[Stored data entries]
= Beginning of Section =
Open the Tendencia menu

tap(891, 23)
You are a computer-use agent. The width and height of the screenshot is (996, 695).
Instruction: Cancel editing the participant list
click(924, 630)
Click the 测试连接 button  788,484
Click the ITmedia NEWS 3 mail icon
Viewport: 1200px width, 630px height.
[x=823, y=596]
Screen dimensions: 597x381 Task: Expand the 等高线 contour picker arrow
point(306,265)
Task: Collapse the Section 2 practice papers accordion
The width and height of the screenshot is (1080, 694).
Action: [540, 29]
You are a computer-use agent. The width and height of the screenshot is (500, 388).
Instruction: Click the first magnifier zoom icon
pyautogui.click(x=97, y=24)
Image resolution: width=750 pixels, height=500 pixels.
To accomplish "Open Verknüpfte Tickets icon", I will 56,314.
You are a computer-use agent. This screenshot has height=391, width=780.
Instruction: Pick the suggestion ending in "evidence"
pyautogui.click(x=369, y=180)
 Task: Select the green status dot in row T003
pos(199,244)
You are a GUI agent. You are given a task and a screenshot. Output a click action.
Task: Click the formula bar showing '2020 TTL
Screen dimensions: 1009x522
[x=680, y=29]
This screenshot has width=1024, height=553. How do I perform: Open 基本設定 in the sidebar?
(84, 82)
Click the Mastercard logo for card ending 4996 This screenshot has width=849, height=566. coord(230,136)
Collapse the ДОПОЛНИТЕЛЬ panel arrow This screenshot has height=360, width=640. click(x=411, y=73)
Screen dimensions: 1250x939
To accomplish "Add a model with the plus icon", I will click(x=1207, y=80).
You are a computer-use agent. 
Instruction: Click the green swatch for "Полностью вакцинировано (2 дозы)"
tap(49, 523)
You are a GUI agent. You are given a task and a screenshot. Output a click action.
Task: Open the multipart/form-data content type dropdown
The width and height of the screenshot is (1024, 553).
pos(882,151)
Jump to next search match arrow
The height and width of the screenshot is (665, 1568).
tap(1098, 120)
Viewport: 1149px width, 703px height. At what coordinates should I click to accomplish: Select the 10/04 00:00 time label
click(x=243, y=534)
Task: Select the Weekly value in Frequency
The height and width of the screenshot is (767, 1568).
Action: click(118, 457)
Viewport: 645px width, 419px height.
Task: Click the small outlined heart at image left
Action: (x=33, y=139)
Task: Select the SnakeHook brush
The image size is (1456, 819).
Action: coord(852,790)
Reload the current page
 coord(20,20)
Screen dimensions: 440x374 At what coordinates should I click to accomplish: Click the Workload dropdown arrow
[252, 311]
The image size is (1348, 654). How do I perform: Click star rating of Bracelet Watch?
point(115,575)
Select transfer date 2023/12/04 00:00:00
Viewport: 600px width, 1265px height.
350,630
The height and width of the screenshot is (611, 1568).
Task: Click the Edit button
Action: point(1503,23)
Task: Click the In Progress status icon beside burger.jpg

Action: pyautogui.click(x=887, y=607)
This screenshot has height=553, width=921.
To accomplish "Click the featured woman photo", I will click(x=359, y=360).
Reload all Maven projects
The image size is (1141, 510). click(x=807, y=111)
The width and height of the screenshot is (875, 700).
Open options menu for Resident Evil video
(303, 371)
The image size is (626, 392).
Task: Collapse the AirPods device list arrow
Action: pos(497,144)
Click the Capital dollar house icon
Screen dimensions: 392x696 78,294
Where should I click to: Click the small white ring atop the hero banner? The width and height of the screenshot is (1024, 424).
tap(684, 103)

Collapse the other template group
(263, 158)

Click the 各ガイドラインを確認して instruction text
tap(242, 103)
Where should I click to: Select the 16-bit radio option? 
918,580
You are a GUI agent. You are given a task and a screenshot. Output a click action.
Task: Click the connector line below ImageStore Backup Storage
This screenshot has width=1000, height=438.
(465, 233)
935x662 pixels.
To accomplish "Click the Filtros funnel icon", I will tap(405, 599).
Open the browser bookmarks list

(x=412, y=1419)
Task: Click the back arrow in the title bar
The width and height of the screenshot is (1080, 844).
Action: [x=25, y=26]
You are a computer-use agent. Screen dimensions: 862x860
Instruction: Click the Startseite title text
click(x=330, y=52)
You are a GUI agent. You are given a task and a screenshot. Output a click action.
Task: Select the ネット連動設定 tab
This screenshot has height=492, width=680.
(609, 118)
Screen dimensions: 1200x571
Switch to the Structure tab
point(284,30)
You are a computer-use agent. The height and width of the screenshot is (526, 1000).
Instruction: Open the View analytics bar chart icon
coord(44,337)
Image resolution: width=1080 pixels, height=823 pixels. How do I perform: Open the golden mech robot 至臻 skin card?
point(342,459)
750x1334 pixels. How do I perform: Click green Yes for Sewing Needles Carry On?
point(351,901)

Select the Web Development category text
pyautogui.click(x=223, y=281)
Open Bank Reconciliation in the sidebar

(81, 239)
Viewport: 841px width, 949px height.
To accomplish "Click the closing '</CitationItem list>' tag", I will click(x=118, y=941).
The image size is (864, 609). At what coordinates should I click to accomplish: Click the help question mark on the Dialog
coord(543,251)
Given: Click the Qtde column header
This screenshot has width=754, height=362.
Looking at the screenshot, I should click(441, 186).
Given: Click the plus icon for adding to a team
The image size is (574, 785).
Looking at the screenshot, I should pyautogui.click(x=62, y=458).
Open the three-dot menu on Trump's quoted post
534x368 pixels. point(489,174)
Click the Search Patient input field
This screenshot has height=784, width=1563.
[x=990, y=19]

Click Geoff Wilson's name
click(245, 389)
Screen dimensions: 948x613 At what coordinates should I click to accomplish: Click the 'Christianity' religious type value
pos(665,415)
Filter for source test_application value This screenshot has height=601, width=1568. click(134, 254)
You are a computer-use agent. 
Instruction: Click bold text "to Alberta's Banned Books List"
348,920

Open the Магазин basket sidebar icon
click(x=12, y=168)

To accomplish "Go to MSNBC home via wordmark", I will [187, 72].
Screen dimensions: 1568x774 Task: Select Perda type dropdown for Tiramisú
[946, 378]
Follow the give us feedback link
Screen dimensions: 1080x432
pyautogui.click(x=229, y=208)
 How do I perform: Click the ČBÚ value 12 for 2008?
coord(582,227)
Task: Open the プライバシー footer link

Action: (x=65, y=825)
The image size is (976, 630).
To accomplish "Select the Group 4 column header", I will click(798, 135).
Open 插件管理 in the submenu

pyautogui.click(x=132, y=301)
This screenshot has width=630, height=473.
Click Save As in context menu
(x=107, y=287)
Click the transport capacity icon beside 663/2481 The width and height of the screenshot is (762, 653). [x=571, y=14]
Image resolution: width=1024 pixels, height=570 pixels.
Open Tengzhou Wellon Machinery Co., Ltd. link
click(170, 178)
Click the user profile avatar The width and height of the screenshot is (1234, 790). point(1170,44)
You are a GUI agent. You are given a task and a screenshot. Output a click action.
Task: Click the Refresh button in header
= End of Section =
### Work item:
Would you please reproduce the records above exactly, only from their first line through the line holding "Task: Select the Weekly value in Frequency", with both ends included?

### Solution:
Open the Tendencia menu

tap(891, 23)
You are a computer-use agent. The width and height of the screenshot is (996, 695).
Instruction: Cancel editing the participant list
click(924, 630)
Click the 测试连接 button  788,484
Click the ITmedia NEWS 3 mail icon
Viewport: 1200px width, 630px height.
[x=823, y=596]
Screen dimensions: 597x381 Task: Expand the 等高线 contour picker arrow
point(306,265)
Task: Collapse the Section 2 practice papers accordion
The width and height of the screenshot is (1080, 694).
Action: [540, 29]
You are a computer-use agent. The width and height of the screenshot is (500, 388).
Instruction: Click the first magnifier zoom icon
pyautogui.click(x=97, y=24)
Image resolution: width=750 pixels, height=500 pixels.
To accomplish "Open Verknüpfte Tickets icon", I will 56,314.
You are a computer-use agent. This screenshot has height=391, width=780.
Instruction: Pick the suggestion ending in "evidence"
pyautogui.click(x=369, y=180)
 Task: Select the green status dot in row T003
pos(199,244)
You are a GUI agent. You are given a task and a screenshot. Output a click action.
Task: Click the formula bar showing '2020 TTL
Screen dimensions: 1009x522
[x=680, y=29]
This screenshot has width=1024, height=553. How do I perform: Open 基本設定 in the sidebar?
(84, 82)
Click the Mastercard logo for card ending 4996 This screenshot has width=849, height=566. coord(230,136)
Collapse the ДОПОЛНИТЕЛЬ panel arrow This screenshot has height=360, width=640. click(x=411, y=73)
Screen dimensions: 1250x939
To accomplish "Add a model with the plus icon", I will click(x=1207, y=80).
You are a computer-use agent. 
Instruction: Click the green swatch for "Полностью вакцинировано (2 дозы)"
tap(49, 523)
You are a GUI agent. You are given a task and a screenshot. Output a click action.
Task: Open the multipart/form-data content type dropdown
The width and height of the screenshot is (1024, 553).
pos(882,151)
Jump to next search match arrow
The height and width of the screenshot is (665, 1568).
tap(1098, 120)
Viewport: 1149px width, 703px height. At what coordinates should I click to accomplish: Select the 10/04 00:00 time label
click(x=243, y=534)
Task: Select the Weekly value in Frequency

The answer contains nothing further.